We learned from the last several weeks that atonement and sacrifice is an act of extravagant grace from God as he provides a reconciliation that we could never achieve on our own.  We learned that our sin is so serious that it cannot be dealt with unless blood is shed and something dies in our place.  We learned that the sacrifice that God wants is not the best of what we have, but God wants to give the sacrifice that he provides that replaces the best of what we have and we trust in faith that it is indeed, for the very reason that God provided it, a better sacrifice than anything we could come up with.  We learned that when God’s people are in bondage, God moves decisively and provides dramatically for the deliverance of his people.  We learned that we cannot understand atonement simply in terms of sacrifice, but must think it out also in terms of one being exiled and driven out of the community on our behalf and in our place.

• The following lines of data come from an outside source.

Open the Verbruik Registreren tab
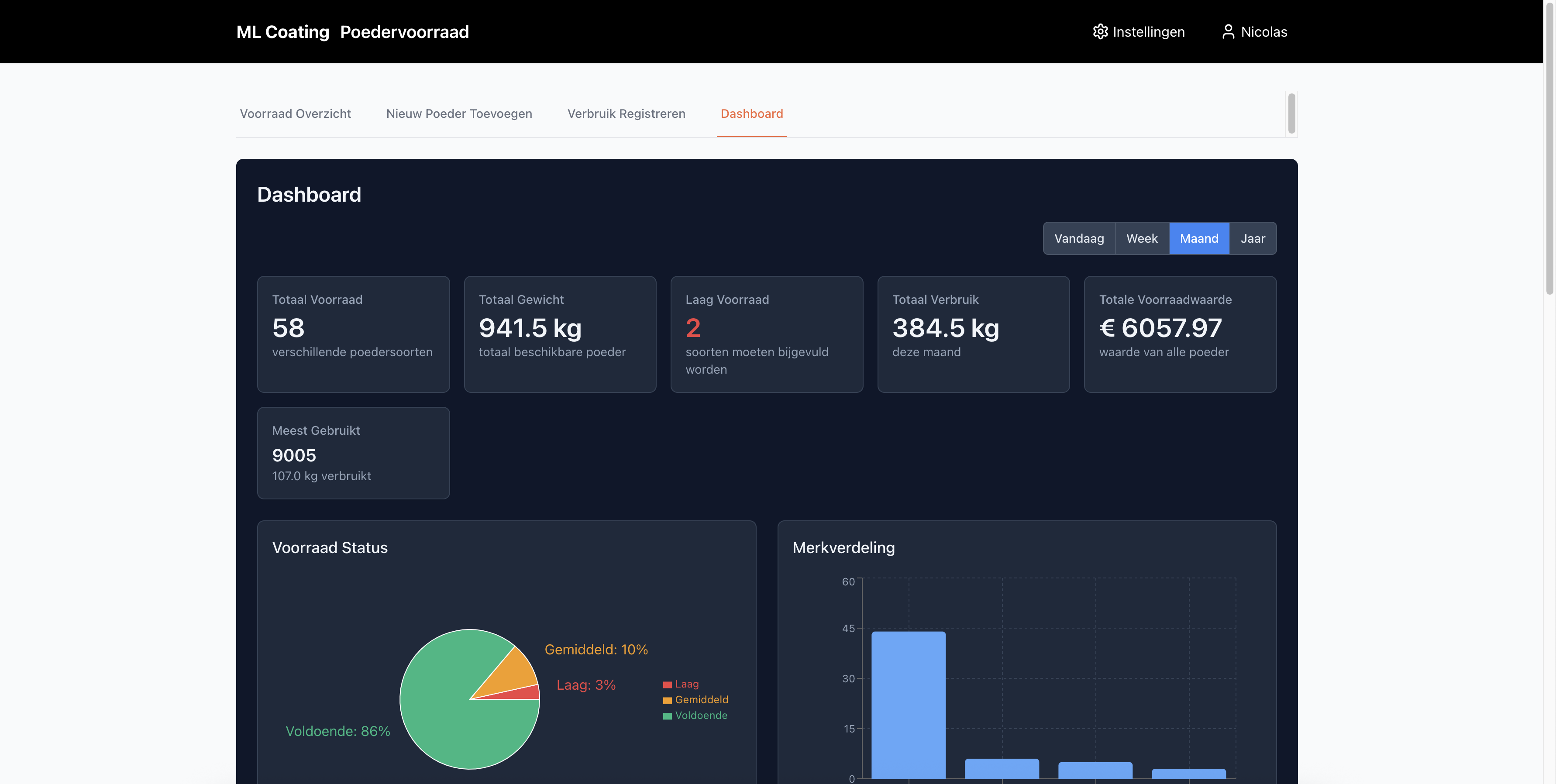This screenshot has height=784, width=1556. [627, 113]

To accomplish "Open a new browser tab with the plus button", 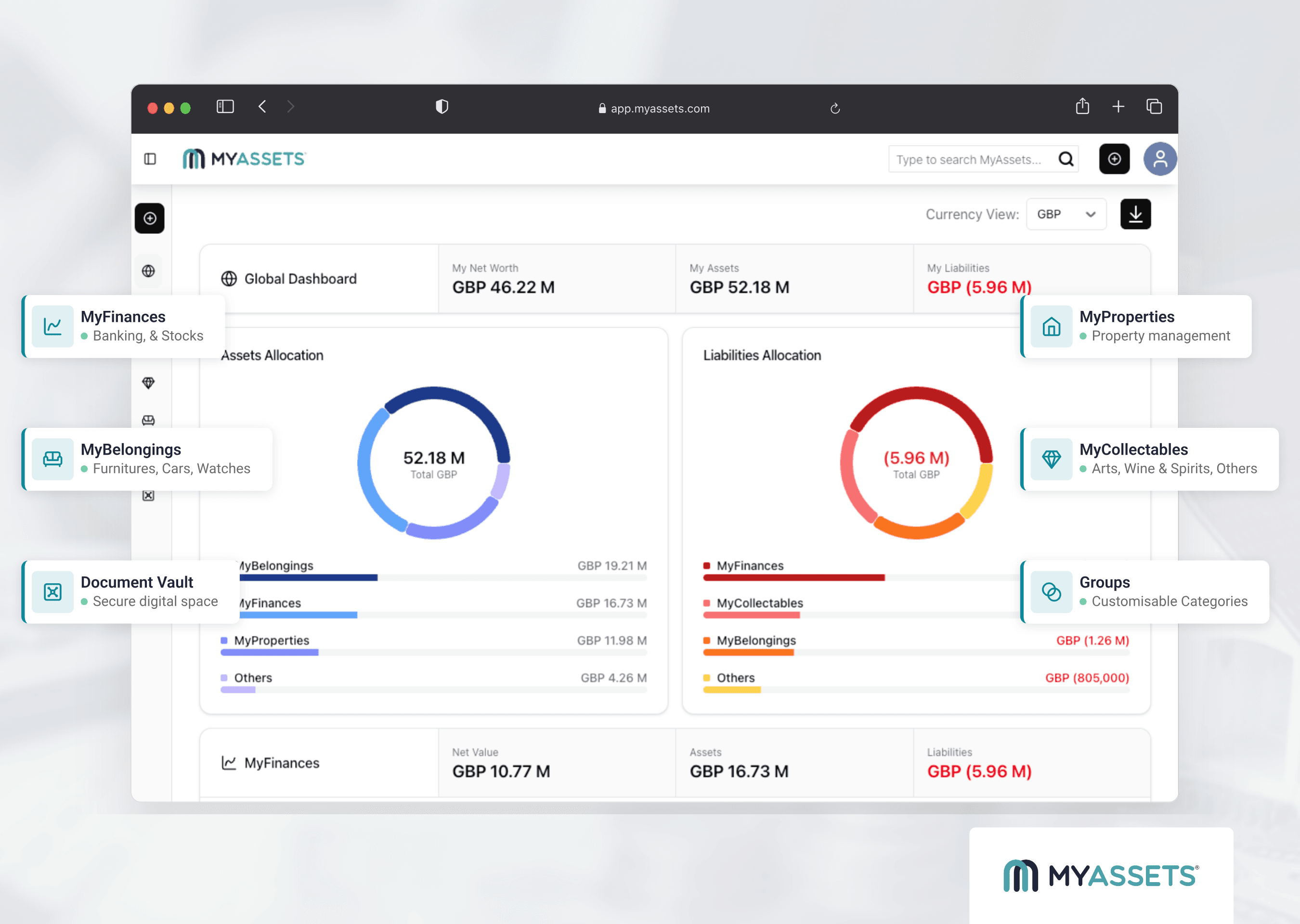I will point(1118,107).
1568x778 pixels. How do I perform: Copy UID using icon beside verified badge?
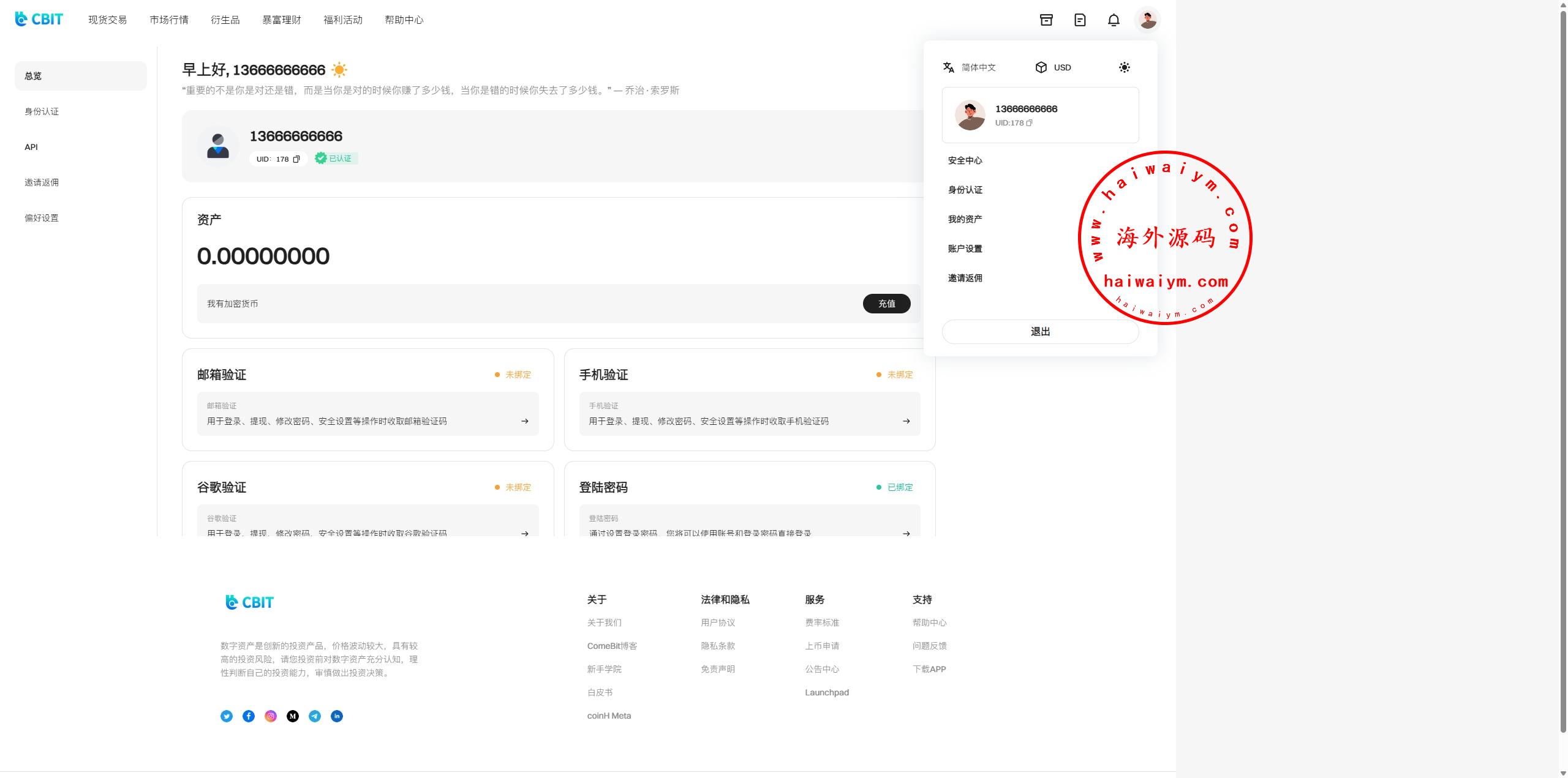296,159
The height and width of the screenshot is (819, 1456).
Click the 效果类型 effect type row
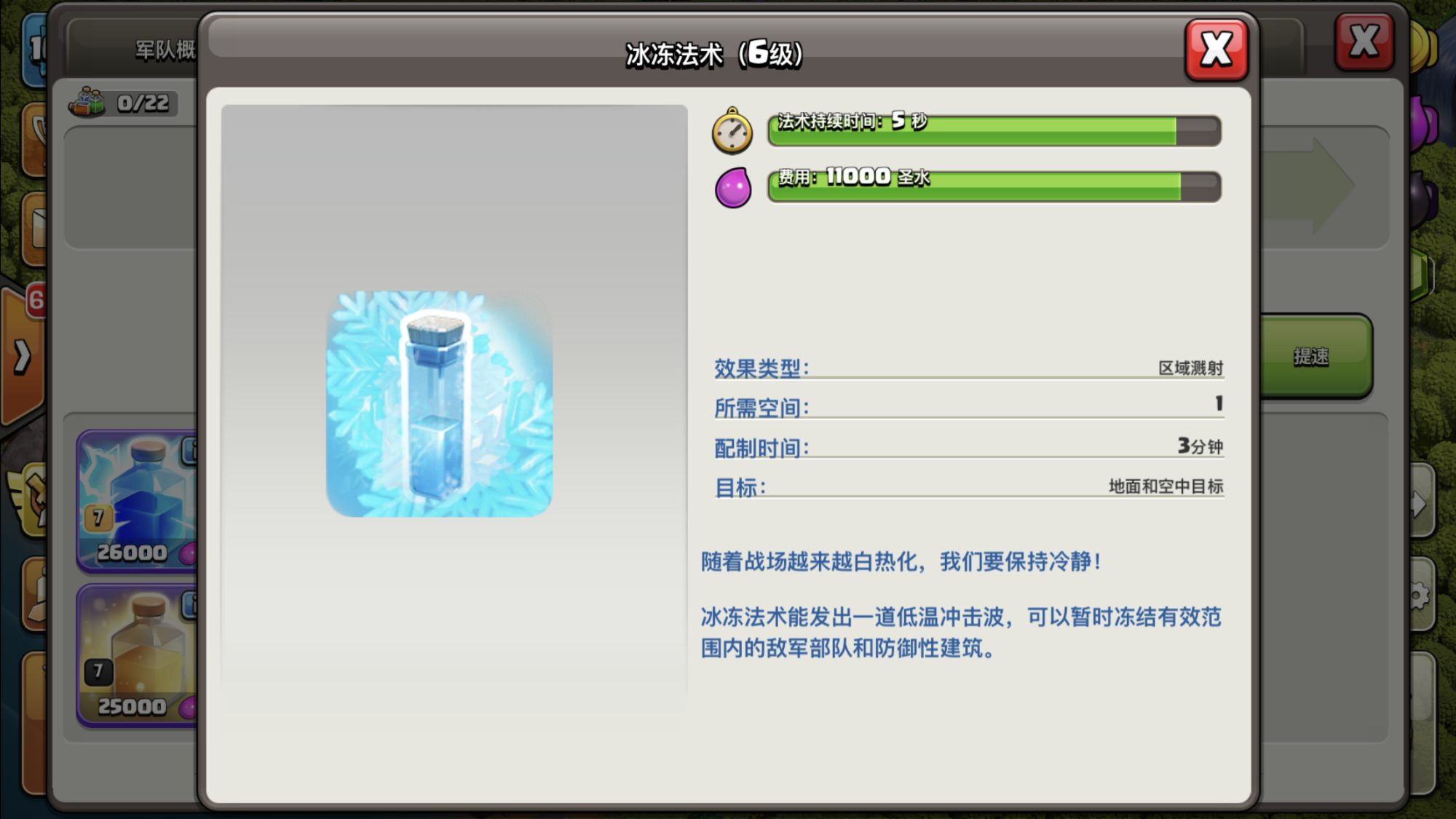pyautogui.click(x=968, y=368)
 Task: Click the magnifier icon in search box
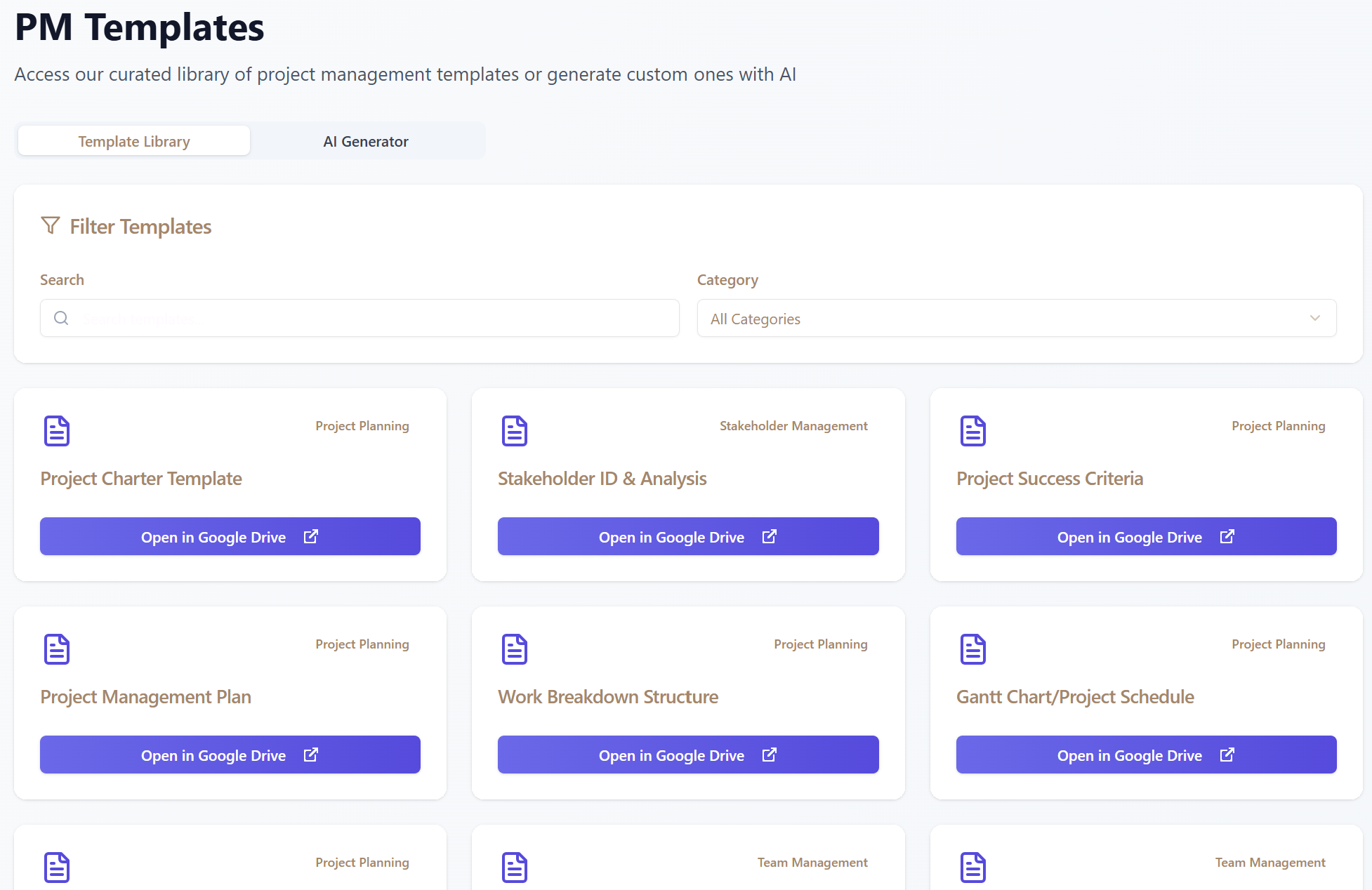coord(61,319)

When we combine all these things with these three major themes of redemption in the Old Testament, we see that salvation as taught in the Old and New Testaments and affirmed by the church throughout the ages is not a dry, flat transaction that looks just like every other religion’s understanding of sacrifice.  We find that salvation is multi-faceted and complex in its simplicity.  We see that when we say that God has saved us by coming among us in and as the man Jesus Christ we don’t just mean that God has waved his magic wand, but has done a dynamic and powerful thing beyond what we ever could have expected.  When we remember the interpretational framework set up by the Old Testament, we see that when we say we are saved because of what God has done in Christ, we are saying that God has done an absolutely mighty deed, on the level of the exodus of the Israelites from Egypt, to free us from our bondage to sin and death, that God has done so at incredible cost to himself, laying down, not just another life, but God’s very own life so that we might live, and that our salvation is something that neither we nor anyone else could have done but only the God who is who he is and was willing to make a sacrifice so that we might have an eternal inheritance, that we might be, as Paul says, children of God and if children then heirs, heirs of God and fellow-heirs with Christ.
Next week we will leave the topic of atonement as our dominant focus, but we will not ever leave it completely behind.  We Christians need to reclaim the fact that atonement is a really big deal.  We have lost some of the most important aspects of our faith when we portray God as simply a generous banker or when we think of our salvation as if it were nothing more than a cosmic bailout that did not fundamentally change the kind of people we are.  We need to remember and rejoice in the fact that God spent thousands of years interacting with the people of Israel, shaping their patterns of language and life, continually guiding them, even when they didn’t want to be led, all so we can understand what God does when he comes among us and shapes the world forever afterward.  We are indeed the people of God and we have been bought with a price.  God’s unbridled love and mercy for us is far greater than we can think.  Let us love God in return, as his people, the people he died for, and let us go and share that love with others for whom Christ died, who do not yet realize it.  Let us pray.